Spain returns 691 pre-Columbian artifacts seized in 2003 drug raid in Madrid

By Dialogo
October 13, 2014

After 11 years, Colombia has regained nearly 700 artifacts stolen by a money launderer who worked for drug smugglers.
“Recovering for our nation these 691 archaeological treasures has a value that is really difficult to put any price on,” said Minister of Foreign Affairs María Ángela Holguín. “They are from many of our (indigenous) cultures, and getting them home took years.”
The Museum of Americas in Madrid, Spain handed them over to Colombian police in September after years of painstaking investigation to determine their original owners. Several of the pieces are from ancient communities in the northern Andes and date to as early as 1400 B.C., long before Spanish explorers arrived in the 16th century. About 80 percent of the collection’s pieces are 12 inches tall or smaller, and the rest are larger pieces, such as urns, pots and vases. Some depict human faces, and others are molds with symbolic images that indigenous artists used to paint their bodies and to stamp pieces of cloth.
The rare trove is estimated to be worth at least $7 million (USD) total, according to art experts.
Spanish police raid led to artifacts

“Coordination, information sharing and treaties established between the governments of Colombia and Spain allowed the recovery of indigenous pieces,” said Edwin Hernández, a security analyst at the National University of Colombia (UNAL). “It is important that such cooperation be extended to other countries to stop the theft of the cultural heritage of nations by the organized crime syndicates.”
The repatriation of the artifacts to Colombia marks the end of an extended journey for the collection which began during a 2003 drug raid in Madrid, Spain.

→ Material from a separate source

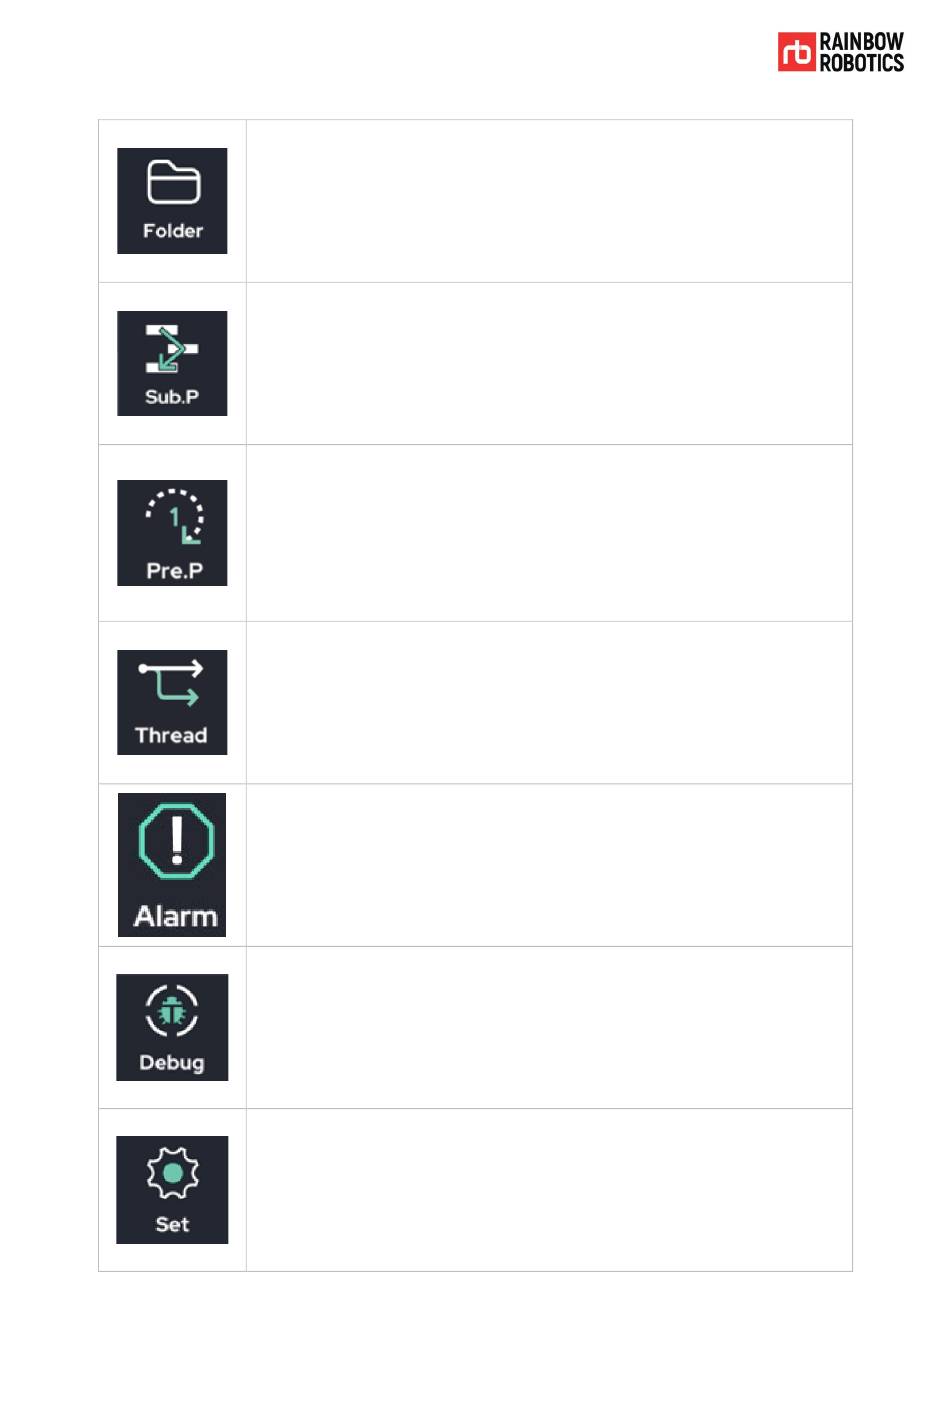Click the empty description cell beside Folder
Screen dimensions: 950x1419
pyautogui.click(x=549, y=201)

There, in a house allegedly used by drug traffickers, 60 police officers arrested 29 Spanish and Colombian nationals – and seized more than 880 apparent artifacts. The raid was a part of Operation Florence, which targeted drug cartels and money launderers. After seizing the items, police handed them over to the Museum of Americas in Madrid, which protected them for more than ten years in a secure, climate-controlled environment.
Museum officials cataloged the pieces and began identifying them and their origins, a process that took years. By 2011, they had determined that about 142 of the artifacts were fakes, and more than 150 of the pieces probably belonged to Panamá, Perú, and Ecuador. The other 691 artifacts, they determined, belonged to Colombia.

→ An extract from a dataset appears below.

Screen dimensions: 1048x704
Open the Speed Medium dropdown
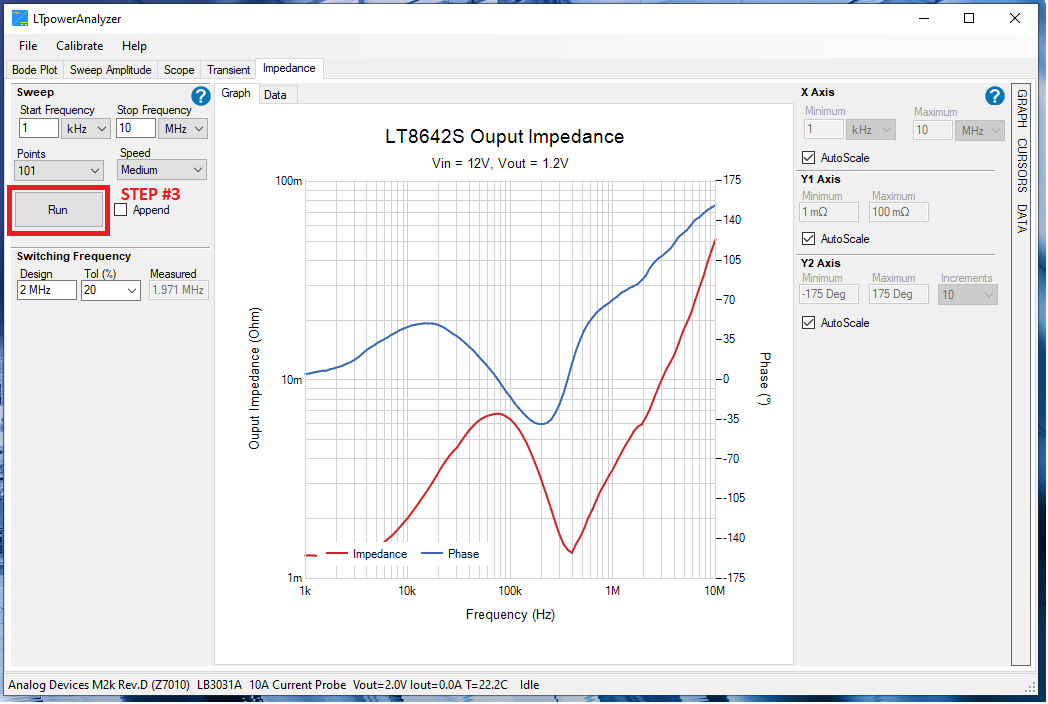162,171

That discovery launched a careful legal process to return the items to their rightful owners. Upon determining their origin, museum officials informed the Spanish police, who in turn notified the Colombian embassy. The Colombian government formally petitioned for the return of the artifacts in 2012. As Spanish judicial authorities considered the petition, an archaeologist from the Colombia Institute of Anthropology and History went to Spain to examine the artifacts. The archaeologist confirmed the findings of the Spanish museum officials.

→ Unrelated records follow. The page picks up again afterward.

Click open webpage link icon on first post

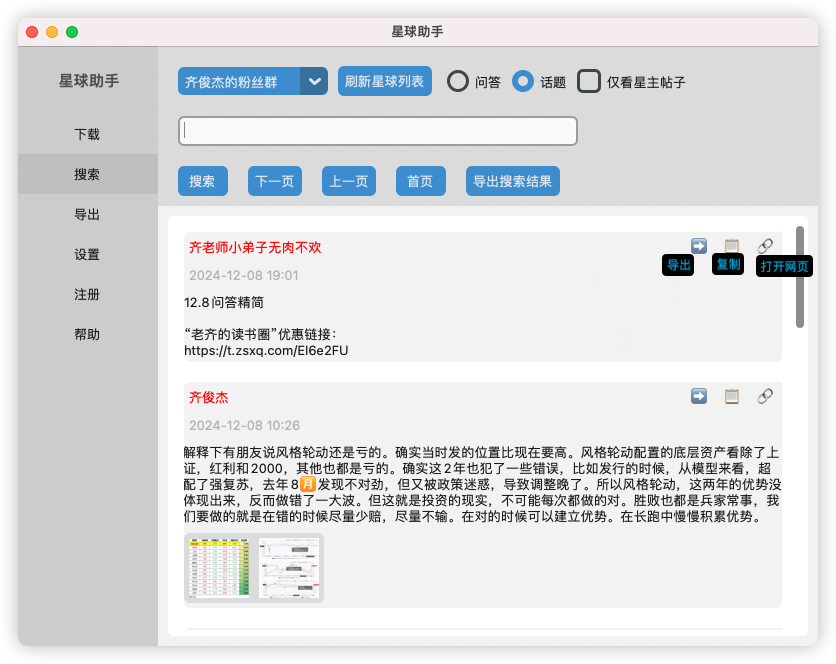coord(765,245)
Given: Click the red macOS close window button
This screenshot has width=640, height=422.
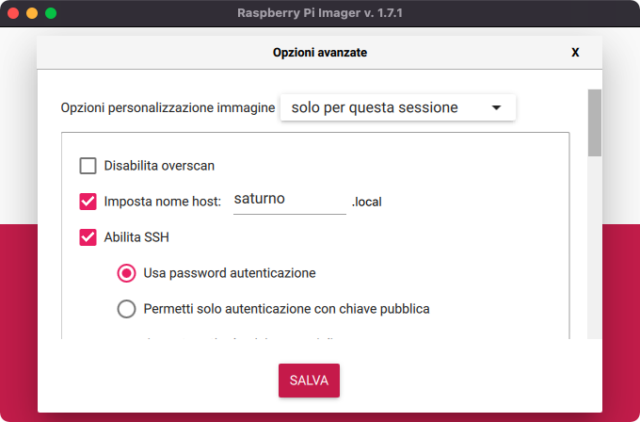Looking at the screenshot, I should point(12,13).
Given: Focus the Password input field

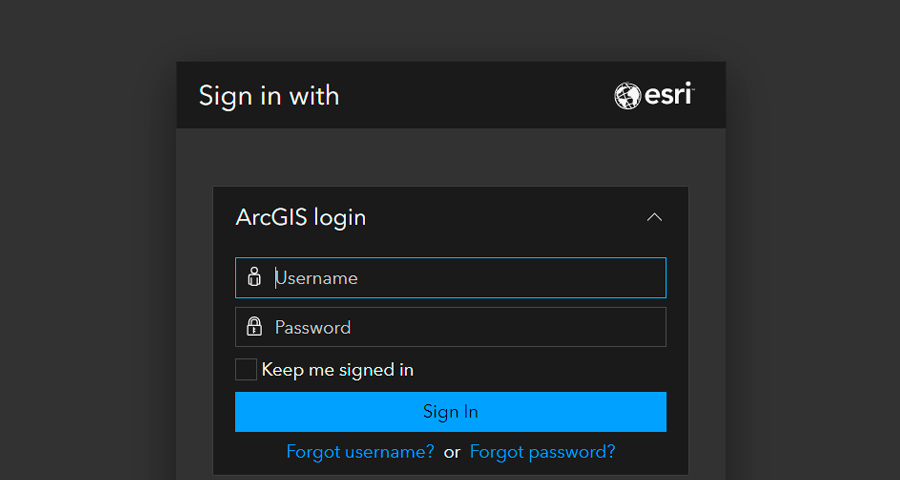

In June, the Spanish High Court ruled that the artifacts belonged in Colombia and should be repatriated, which led to the return of the items in September.
“Today is a very special day for Colombia,” said Colombian ambassador to Spain Fernando Carrillo Flórez. “The arrival of nearly 700 artifacts to Colombia is one of the most important cultural events in recent history.”
The artifacts will go on display to the general public in Colombia in 2015.